— Begin —

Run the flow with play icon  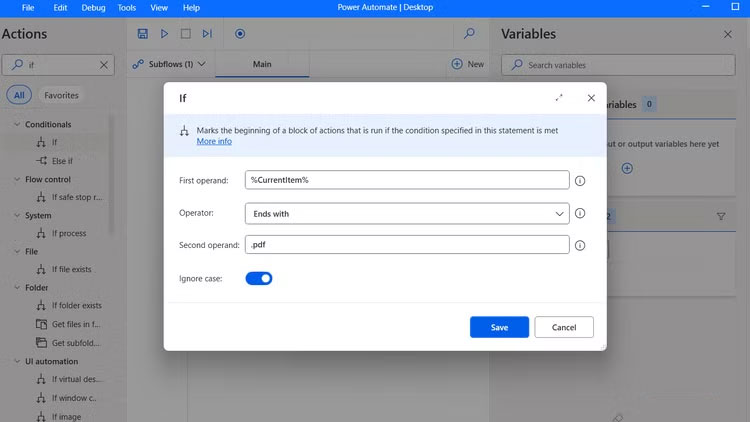pyautogui.click(x=165, y=33)
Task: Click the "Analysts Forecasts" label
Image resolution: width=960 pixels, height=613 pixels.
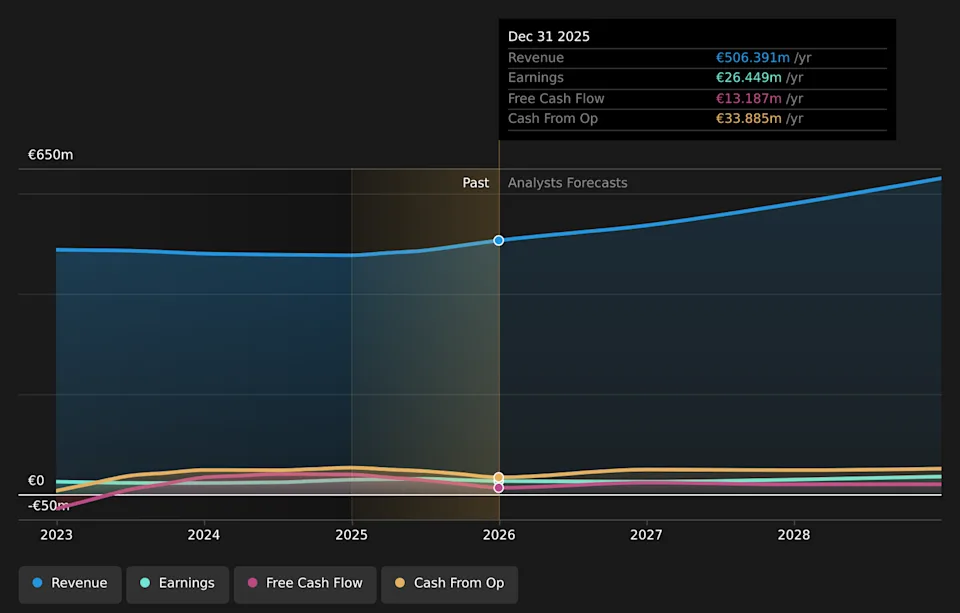Action: pyautogui.click(x=567, y=183)
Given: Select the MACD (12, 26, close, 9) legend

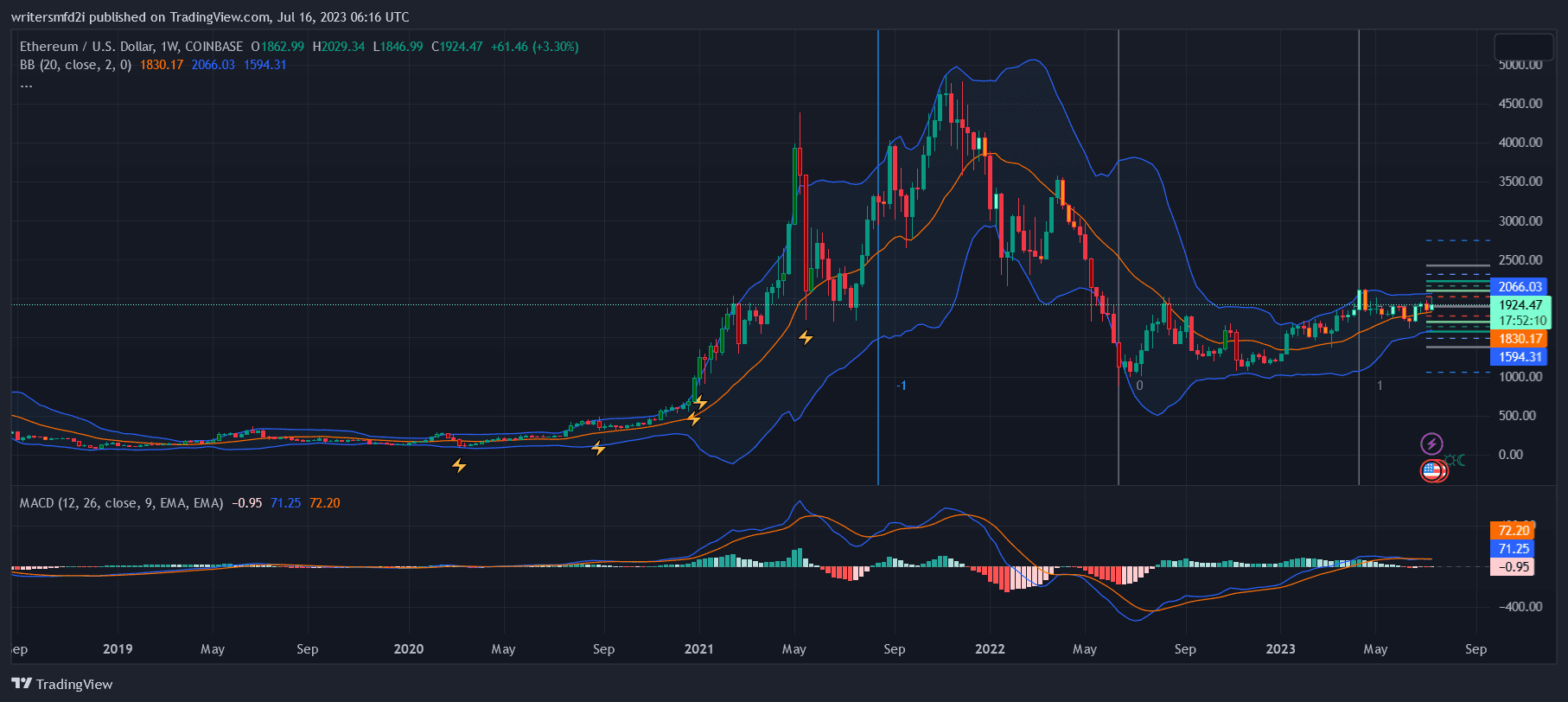Looking at the screenshot, I should coord(121,503).
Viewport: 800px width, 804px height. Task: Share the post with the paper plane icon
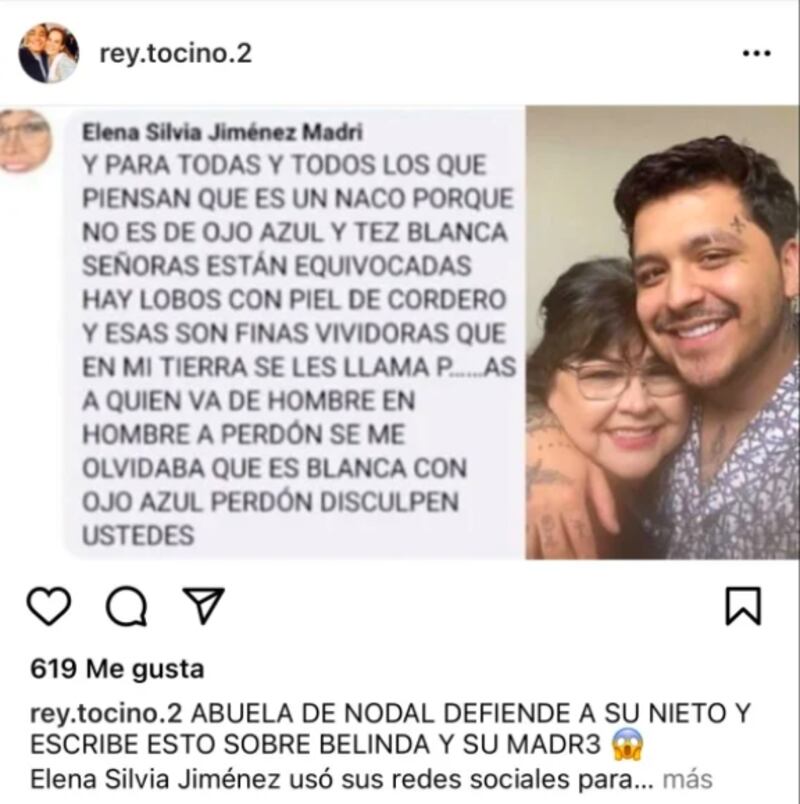coord(204,605)
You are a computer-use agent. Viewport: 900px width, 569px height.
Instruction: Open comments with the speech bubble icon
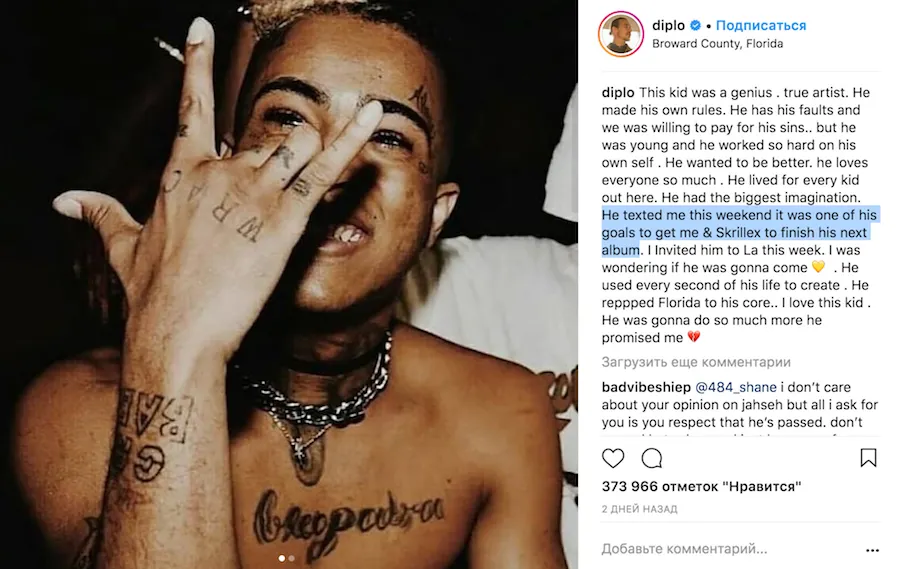pos(651,458)
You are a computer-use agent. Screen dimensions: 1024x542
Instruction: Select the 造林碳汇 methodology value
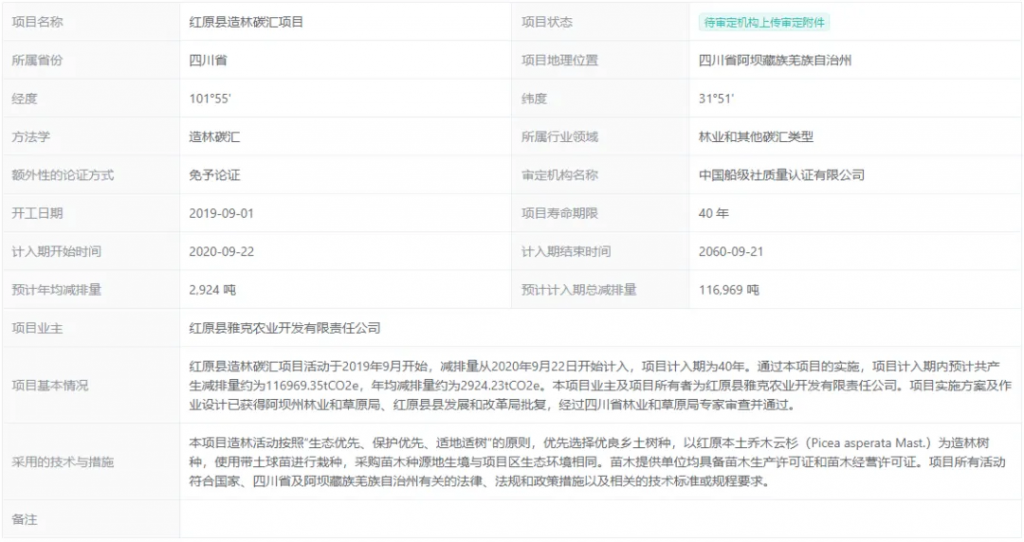tap(214, 137)
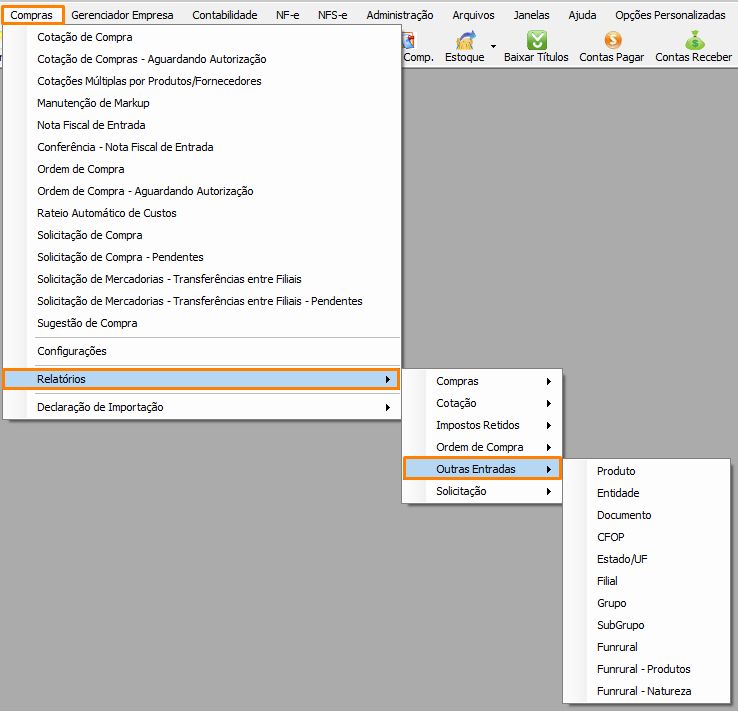Open the Contabilidade menu
This screenshot has width=738, height=711.
tap(224, 15)
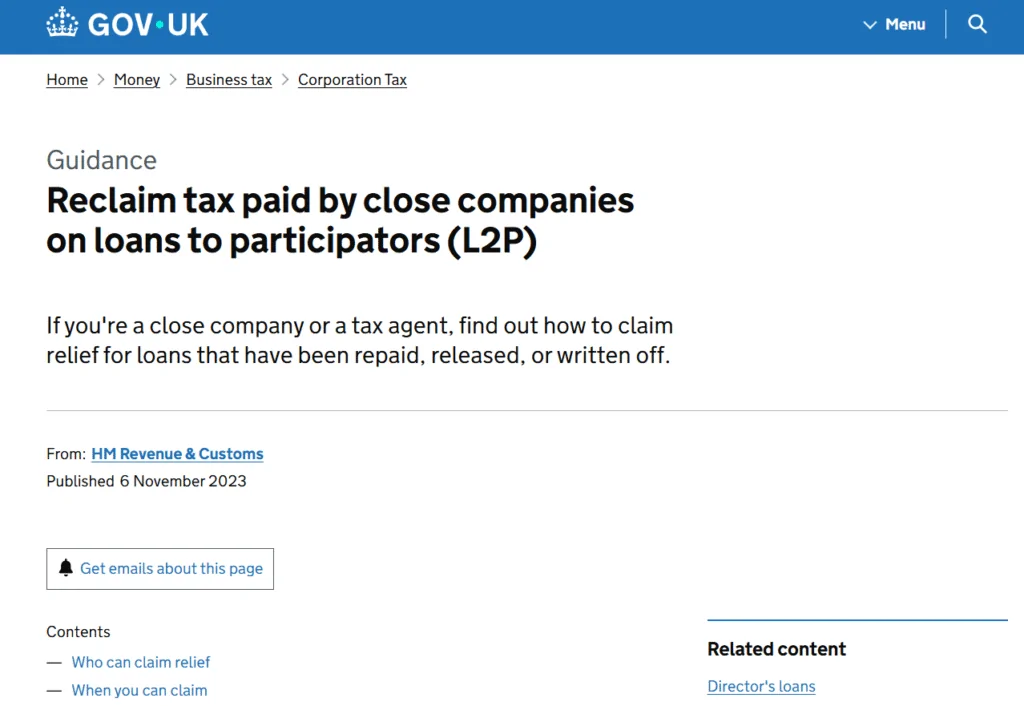
Task: Open the Money breadcrumb link
Action: tap(137, 80)
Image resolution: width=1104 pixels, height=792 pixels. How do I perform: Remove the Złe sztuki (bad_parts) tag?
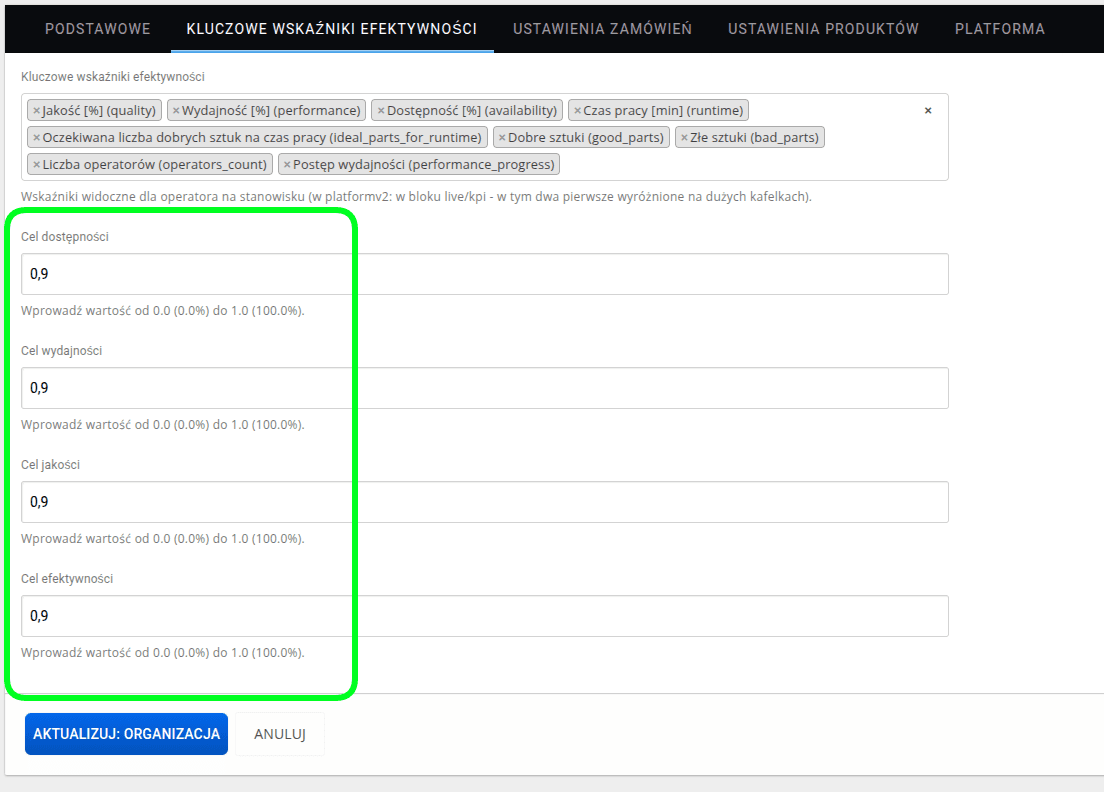(x=684, y=138)
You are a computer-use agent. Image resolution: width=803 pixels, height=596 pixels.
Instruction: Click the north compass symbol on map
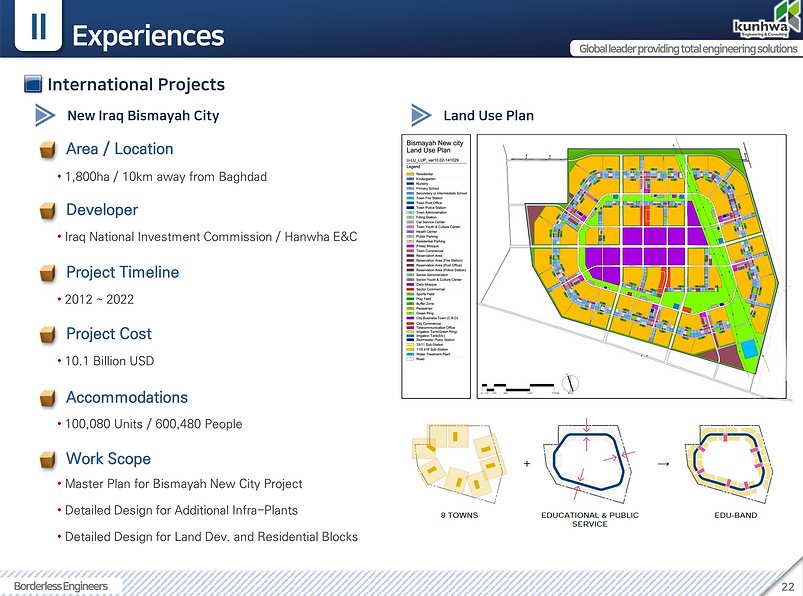570,383
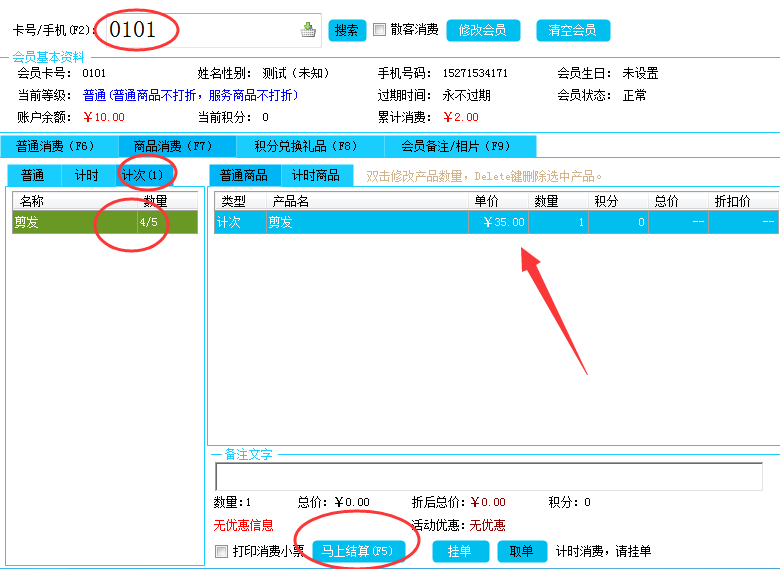Open the 计时商品 tab
This screenshot has width=780, height=569.
[x=315, y=176]
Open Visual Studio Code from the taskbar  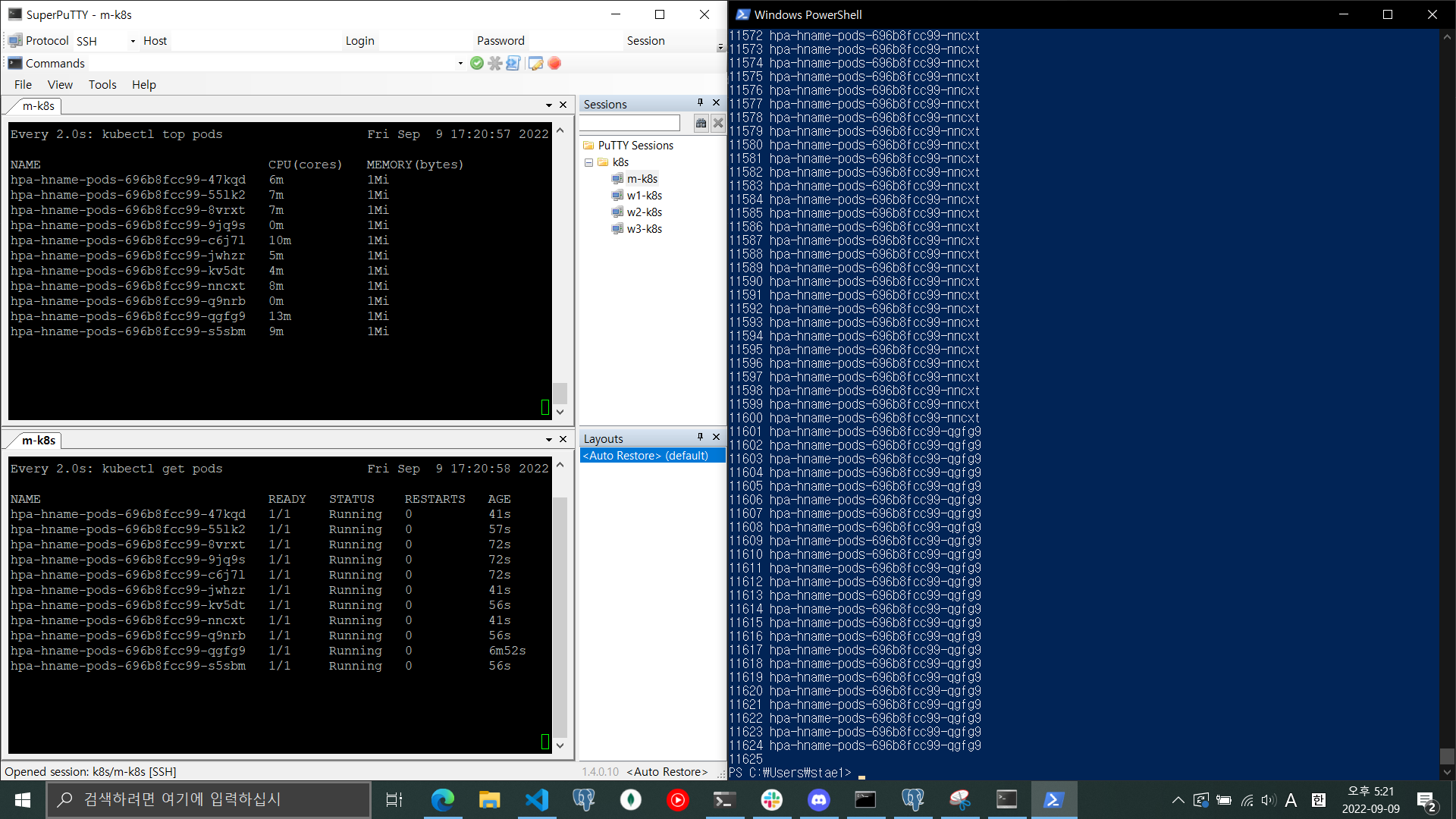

— End —

◆ Directions ◆
Rewrite the records from the line with "Viewport: 800px width, 804px" to the line with "pos(651,458)", changing "speech bubble" to "chat bubble" and keeping everything else the same. Leave the pictures out of your answer.

◆ Task result ◆
Viewport: 800px width, 804px height. Task: Share the post with the paper plane icon
coord(204,605)
You are a computer-use agent. Viewport: 900px width, 569px height.
Instruction: Open comments with the chat bubble icon
pos(651,458)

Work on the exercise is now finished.